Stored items
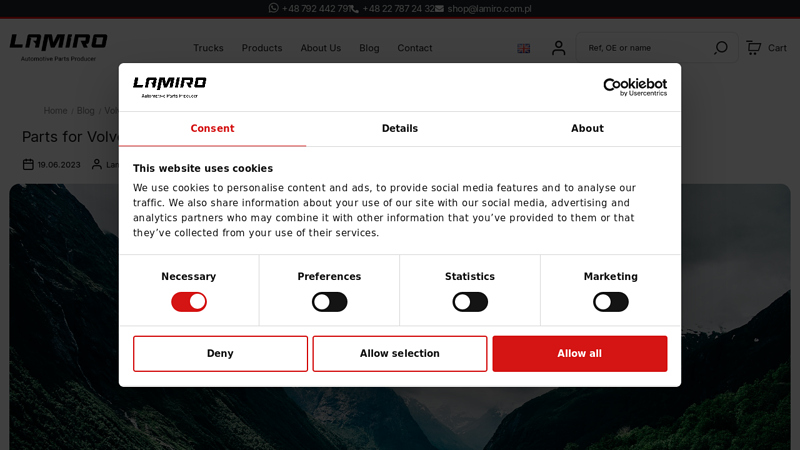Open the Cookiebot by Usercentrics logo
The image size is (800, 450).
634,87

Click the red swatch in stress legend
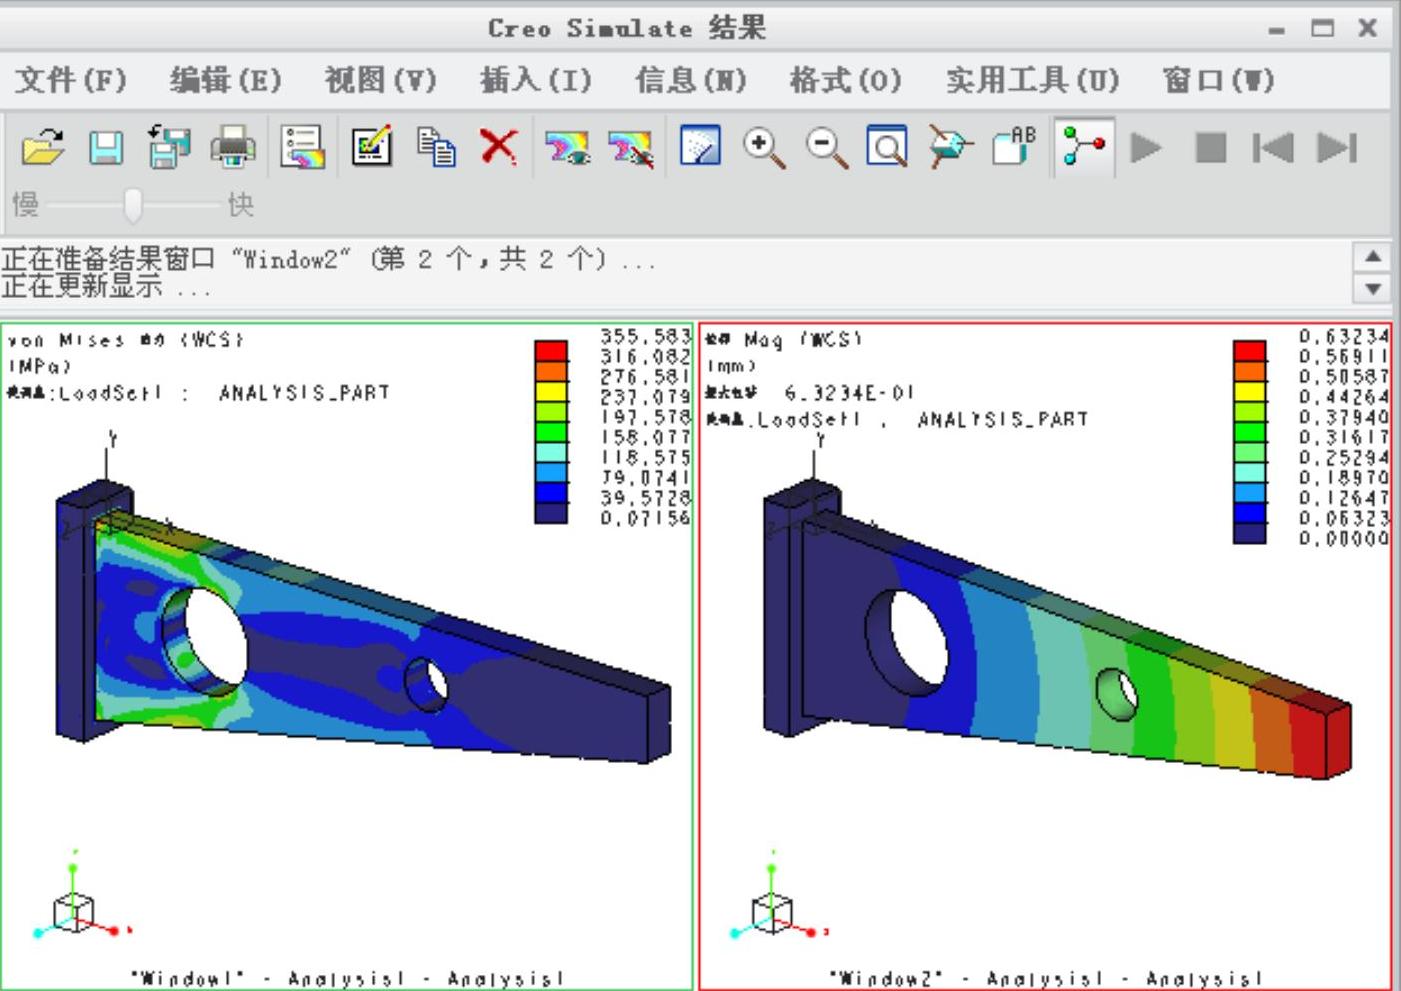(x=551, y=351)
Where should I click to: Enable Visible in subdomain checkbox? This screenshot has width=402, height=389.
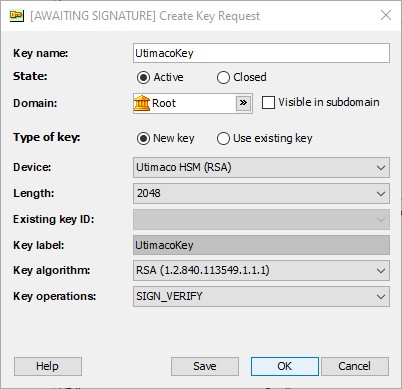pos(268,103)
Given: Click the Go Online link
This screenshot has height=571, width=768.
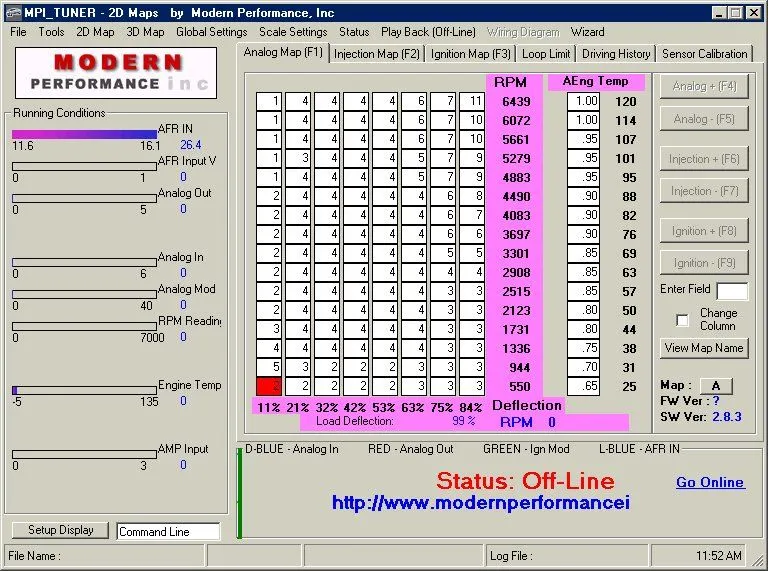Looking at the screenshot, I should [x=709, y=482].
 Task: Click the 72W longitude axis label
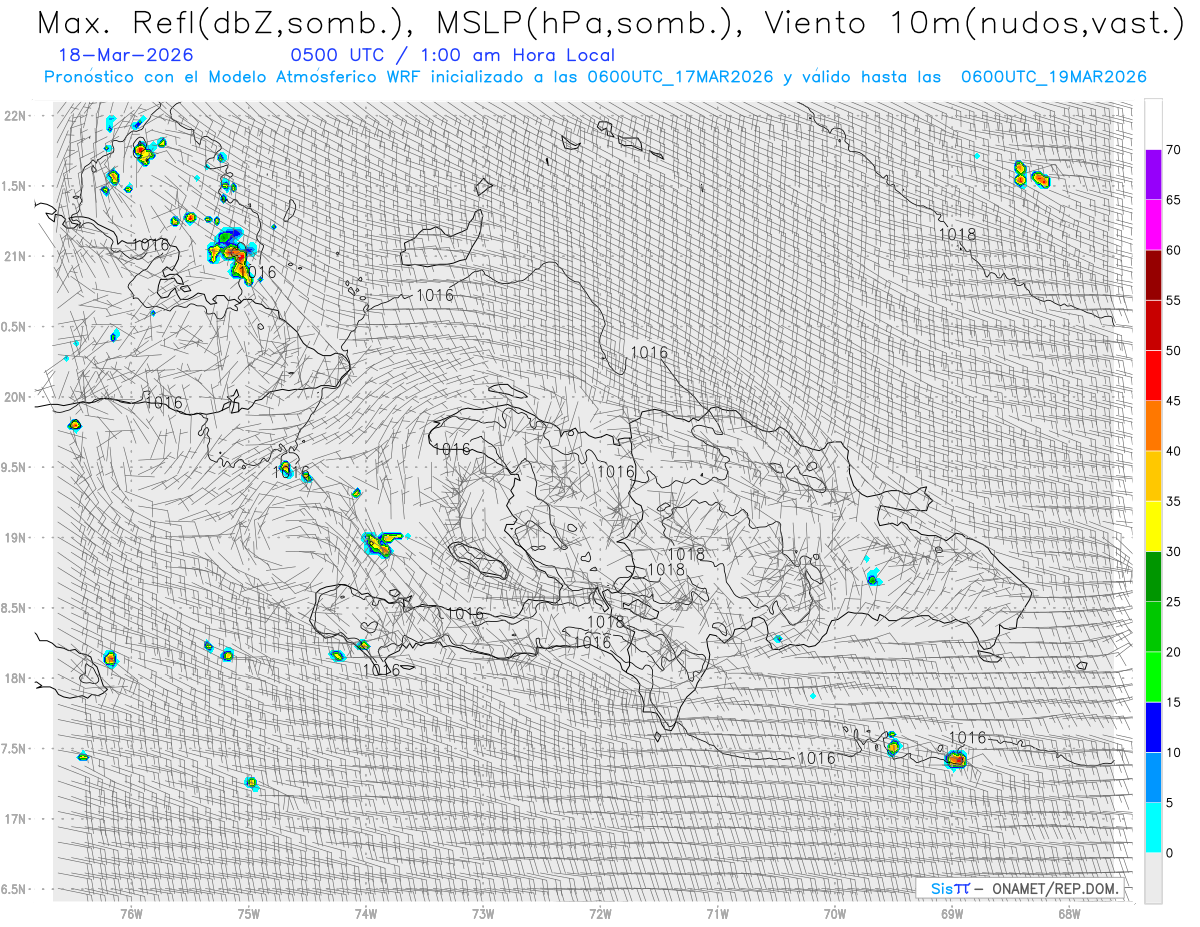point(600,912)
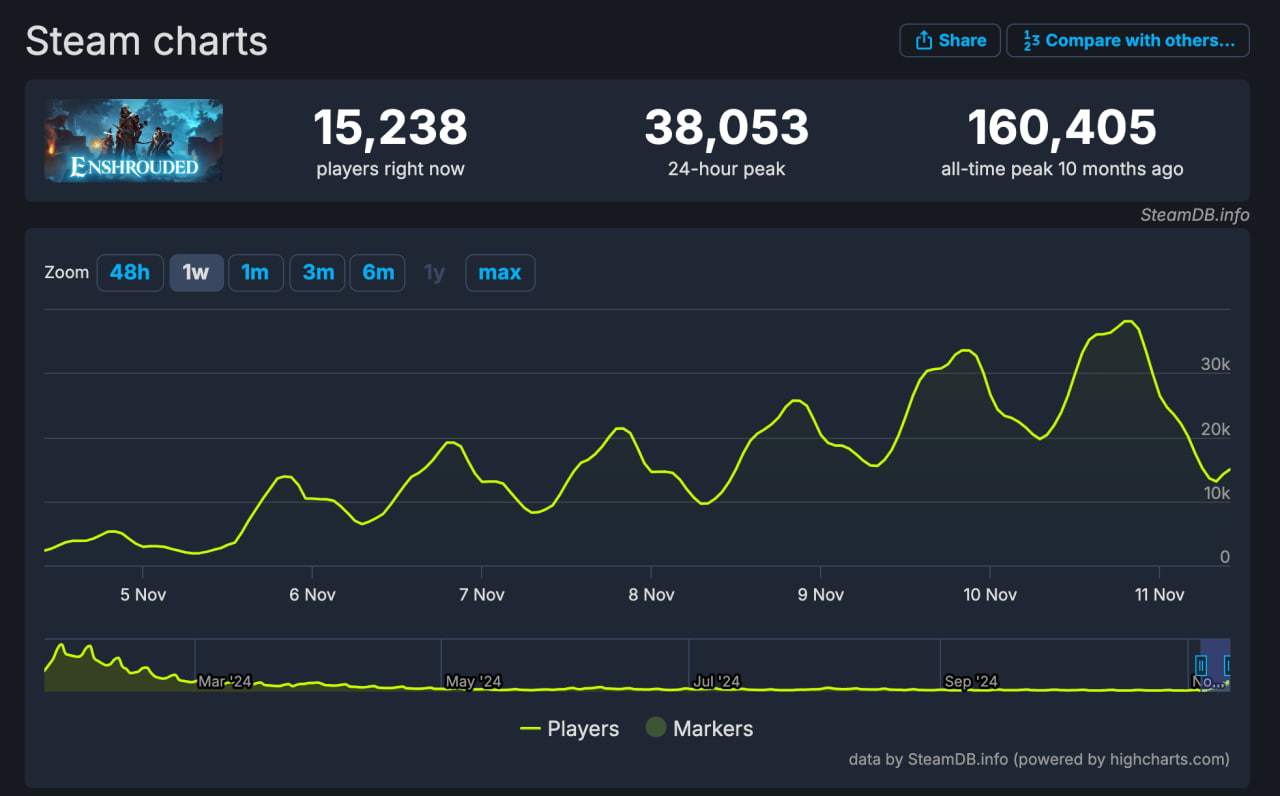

WHAT IS NEEDED
Copy the lines starting at the line that contains "Given: Click the Go Online link" and running to the final line of the entries, inclusive; omit all pictures.

RESPONSE TO THE TASK
Given: Click the Go Online link
This screenshot has height=571, width=768.
Looking at the screenshot, I should [x=709, y=482].
 Task: Click the 72W longitude axis label
point(600,912)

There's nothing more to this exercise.